In the forested lakeside town of Detroit, 55 miles east of Salem, the Lionshead Fire moved so swiftly that the town of 225 went from having no evacuation warnings to being ordered to evacuate immediately in a matter of hours.

The Idanha-Detroit Rural Fire Protection District lost one of its fire engines and its office in the blaze, prompting the Aurora Fire District, about a three-hour drive northwest, to donate one of its own rigs to the hard-hit town.

“It came fully loaded with hoses, nozzles, medical and rescue equipment, and food and water for firefighting crews in our district,” the Idanha-Detroit district said on Facebook. “Our firefighters were overjoyed to receive this very gracious gift, many of us succumbing to tears of gratitude.”

Four of the 10 people killed in Oregon’s wildfires died in the Beachie Creek Fire in Marion County, where Detroit is located.

Dozens of people are missing, mostly across Jackson, Lane and Marion counties in western Oregon, Oregon Gov. Kate Brown said.

Typically, fires consume about 500,000 acres a year in the state, but “this week alone, we burned over a million acres of beautiful Oregon,” she said.

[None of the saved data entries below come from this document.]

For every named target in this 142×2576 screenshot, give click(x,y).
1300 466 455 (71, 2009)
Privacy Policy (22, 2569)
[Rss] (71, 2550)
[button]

“We saw the perfect fire storm. We saw incredible winds. We saw very cold, hot temperatures and, of course, we have a landscape that has seen 30 years of drought,” Brown said.

The state is preparing for a “mass fatality incident” based on how many structures are charred, Oregon Emergency Management Director Andrew Phelps said Friday.

About 500,000 people in the state are under some type of evacuation alert. Evacuation orders have been issued for more than 40,000, Brown said.